WORK ORDER = Below are the entries. Transcribe exactly the lines from the one with "quáº£ (99, 1560)" through the one with "[Portal Europeana] (167, 2109)", ends included, and leave out all others.

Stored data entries
"""

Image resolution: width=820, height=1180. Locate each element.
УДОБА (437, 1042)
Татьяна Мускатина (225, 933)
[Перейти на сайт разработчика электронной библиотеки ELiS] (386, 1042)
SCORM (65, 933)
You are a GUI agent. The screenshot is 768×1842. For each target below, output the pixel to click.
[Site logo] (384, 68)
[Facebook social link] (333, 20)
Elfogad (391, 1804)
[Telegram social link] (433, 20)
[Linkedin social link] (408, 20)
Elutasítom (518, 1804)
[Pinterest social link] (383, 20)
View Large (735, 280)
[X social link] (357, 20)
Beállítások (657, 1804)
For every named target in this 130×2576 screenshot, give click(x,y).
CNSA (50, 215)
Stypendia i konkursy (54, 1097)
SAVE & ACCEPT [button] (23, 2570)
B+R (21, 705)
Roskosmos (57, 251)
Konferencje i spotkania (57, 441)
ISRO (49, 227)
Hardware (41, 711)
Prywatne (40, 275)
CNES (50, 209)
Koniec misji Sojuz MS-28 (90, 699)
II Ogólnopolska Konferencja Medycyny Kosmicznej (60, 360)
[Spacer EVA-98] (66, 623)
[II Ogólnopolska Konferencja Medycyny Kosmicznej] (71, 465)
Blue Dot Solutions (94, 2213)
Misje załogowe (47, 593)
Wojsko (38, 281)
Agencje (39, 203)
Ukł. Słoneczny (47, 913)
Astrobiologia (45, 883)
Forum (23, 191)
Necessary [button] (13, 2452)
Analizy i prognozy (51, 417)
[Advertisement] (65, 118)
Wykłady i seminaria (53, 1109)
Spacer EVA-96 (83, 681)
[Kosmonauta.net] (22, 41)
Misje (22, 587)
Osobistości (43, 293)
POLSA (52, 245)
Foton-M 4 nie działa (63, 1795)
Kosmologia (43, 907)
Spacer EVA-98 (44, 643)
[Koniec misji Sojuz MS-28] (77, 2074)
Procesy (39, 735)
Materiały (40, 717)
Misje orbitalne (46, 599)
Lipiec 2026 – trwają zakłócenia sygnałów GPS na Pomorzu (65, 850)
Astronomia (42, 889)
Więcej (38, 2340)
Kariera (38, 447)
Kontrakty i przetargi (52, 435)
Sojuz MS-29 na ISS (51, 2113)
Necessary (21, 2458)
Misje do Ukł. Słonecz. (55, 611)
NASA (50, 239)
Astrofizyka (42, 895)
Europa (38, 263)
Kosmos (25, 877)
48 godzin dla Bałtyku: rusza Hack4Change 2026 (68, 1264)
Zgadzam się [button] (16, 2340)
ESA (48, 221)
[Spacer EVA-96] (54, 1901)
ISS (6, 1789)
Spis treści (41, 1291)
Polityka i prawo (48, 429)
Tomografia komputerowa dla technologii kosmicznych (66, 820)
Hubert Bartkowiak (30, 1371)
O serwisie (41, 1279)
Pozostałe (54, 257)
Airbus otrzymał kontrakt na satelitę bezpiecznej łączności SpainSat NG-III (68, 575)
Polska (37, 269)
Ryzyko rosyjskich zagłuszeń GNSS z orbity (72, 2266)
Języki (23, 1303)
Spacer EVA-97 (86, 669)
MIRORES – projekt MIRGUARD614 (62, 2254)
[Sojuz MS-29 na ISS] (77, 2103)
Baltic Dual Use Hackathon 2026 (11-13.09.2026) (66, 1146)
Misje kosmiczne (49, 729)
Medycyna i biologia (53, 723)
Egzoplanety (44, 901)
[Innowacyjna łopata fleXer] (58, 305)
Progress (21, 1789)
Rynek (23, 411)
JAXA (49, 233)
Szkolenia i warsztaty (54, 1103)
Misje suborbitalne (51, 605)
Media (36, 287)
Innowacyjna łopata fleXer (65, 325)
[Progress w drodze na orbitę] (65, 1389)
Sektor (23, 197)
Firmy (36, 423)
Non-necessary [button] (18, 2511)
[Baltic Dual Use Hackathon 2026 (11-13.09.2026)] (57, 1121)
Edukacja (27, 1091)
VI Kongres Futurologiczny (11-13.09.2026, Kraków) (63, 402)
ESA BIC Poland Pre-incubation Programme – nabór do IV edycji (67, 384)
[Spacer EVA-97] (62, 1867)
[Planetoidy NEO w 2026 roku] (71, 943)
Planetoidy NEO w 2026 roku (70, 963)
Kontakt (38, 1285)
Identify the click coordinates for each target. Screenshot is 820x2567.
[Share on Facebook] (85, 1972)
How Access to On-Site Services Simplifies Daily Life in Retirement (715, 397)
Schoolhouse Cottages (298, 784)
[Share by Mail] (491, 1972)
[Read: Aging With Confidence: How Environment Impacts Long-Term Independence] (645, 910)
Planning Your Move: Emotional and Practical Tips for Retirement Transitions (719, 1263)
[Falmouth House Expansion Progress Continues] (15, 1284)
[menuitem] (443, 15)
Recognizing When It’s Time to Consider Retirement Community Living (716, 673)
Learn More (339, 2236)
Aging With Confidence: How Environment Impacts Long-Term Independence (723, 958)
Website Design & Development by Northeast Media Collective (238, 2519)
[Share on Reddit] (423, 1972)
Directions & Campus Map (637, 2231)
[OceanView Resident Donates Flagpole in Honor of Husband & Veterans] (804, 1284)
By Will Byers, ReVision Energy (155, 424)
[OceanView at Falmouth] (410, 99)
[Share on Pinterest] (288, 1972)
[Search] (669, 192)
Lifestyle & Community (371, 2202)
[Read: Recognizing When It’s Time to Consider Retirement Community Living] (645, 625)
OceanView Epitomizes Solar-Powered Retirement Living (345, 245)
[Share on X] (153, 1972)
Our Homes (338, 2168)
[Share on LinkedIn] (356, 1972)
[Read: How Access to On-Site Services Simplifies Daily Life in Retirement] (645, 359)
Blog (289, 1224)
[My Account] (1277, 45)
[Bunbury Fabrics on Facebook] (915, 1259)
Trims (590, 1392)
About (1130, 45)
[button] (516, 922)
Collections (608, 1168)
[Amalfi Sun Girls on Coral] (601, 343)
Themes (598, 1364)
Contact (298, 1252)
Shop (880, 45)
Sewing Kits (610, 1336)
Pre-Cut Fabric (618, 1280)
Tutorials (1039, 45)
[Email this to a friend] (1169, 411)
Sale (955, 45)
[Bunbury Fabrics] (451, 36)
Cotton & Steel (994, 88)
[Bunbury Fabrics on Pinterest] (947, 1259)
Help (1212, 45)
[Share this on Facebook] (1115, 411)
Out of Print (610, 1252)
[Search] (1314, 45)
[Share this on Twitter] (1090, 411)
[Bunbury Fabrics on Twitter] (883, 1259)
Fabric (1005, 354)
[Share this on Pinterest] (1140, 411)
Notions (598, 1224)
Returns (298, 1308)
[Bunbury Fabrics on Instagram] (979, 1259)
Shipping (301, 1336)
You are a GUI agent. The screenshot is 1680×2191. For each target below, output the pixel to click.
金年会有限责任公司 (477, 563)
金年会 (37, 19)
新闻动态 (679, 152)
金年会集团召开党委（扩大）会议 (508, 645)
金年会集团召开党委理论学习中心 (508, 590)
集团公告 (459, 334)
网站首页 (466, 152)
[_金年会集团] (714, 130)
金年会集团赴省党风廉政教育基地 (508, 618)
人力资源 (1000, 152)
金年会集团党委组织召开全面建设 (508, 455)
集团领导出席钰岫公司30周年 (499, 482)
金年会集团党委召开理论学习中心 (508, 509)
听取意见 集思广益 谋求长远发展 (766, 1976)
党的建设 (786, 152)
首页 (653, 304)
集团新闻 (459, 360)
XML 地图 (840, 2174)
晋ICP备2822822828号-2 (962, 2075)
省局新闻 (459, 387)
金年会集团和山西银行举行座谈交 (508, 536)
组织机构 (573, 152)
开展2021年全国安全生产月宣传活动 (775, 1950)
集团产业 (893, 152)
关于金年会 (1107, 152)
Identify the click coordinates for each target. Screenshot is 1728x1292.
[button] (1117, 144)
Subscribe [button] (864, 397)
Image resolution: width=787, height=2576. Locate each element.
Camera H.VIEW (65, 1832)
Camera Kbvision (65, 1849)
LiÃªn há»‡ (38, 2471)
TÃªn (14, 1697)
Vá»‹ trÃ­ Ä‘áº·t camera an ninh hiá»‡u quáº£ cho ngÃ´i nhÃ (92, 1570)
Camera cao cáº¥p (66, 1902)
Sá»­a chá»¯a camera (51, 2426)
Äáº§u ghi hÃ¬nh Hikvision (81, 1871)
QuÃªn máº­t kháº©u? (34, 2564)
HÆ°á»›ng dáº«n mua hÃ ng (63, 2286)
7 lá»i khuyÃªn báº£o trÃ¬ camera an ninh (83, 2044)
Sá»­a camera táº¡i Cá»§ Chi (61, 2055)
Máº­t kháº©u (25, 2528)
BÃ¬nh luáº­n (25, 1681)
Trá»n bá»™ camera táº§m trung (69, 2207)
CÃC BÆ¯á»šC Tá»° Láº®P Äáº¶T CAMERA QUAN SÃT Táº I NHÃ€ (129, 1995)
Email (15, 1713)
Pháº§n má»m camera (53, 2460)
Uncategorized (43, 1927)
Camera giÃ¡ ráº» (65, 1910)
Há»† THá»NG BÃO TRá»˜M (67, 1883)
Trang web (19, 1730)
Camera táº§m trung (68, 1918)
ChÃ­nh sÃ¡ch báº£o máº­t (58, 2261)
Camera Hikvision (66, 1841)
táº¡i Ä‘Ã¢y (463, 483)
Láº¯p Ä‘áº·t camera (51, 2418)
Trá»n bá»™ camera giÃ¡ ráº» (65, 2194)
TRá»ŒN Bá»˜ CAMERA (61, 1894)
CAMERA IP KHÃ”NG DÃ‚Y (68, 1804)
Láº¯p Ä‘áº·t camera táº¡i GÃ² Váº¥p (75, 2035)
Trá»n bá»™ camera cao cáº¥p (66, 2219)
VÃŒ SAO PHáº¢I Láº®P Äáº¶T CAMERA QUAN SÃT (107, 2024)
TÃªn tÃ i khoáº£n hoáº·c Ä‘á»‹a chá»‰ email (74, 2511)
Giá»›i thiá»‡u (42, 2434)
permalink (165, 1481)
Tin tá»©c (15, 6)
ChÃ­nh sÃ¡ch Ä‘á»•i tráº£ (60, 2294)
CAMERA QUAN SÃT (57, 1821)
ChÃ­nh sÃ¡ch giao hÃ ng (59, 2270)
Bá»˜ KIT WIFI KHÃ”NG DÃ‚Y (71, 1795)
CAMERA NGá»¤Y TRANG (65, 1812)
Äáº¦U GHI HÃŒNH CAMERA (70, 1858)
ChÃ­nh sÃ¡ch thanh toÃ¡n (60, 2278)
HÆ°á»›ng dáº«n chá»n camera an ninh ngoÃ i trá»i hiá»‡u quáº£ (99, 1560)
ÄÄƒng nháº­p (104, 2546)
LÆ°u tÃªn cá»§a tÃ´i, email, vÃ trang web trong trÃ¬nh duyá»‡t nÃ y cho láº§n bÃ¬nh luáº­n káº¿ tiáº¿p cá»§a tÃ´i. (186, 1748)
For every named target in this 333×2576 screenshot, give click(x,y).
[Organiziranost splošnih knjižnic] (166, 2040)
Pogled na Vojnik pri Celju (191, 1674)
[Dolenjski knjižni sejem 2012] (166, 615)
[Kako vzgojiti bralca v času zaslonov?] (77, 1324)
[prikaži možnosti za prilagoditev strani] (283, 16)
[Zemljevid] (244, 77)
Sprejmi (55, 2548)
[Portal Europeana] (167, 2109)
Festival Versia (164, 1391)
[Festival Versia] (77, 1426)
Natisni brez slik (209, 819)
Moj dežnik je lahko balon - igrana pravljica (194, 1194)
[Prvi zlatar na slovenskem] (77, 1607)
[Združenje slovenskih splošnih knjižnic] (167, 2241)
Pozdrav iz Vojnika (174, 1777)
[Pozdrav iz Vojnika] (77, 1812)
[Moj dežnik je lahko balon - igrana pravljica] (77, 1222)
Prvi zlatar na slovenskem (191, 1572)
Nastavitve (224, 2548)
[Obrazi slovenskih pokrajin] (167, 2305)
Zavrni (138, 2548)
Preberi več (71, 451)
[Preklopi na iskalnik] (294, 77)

"""

EXERCISE ANSWER =
HÆ°á»›ng dáº«n chá»n camera an ninh ngoÃ i trá»i hiá»‡u quáº£ (99, 1560)
ÄÄƒng nháº­p (104, 2546)
LÆ°u tÃªn cá»§a tÃ´i, email, vÃ trang web trong trÃ¬nh duyá»‡t nÃ y cho láº§n bÃ¬nh luáº­n káº¿ tiáº¿p cá»§a tÃ´i. (186, 1748)
For every named target in this 333×2576 screenshot, give click(x,y).
[Organiziranost splošnih knjižnic] (166, 2040)
Pogled na Vojnik pri Celju (191, 1674)
[Dolenjski knjižni sejem 2012] (166, 615)
[Kako vzgojiti bralca v času zaslonov?] (77, 1324)
[prikaži možnosti za prilagoditev strani] (283, 16)
[Zemljevid] (244, 77)
Sprejmi (55, 2548)
[Portal Europeana] (167, 2109)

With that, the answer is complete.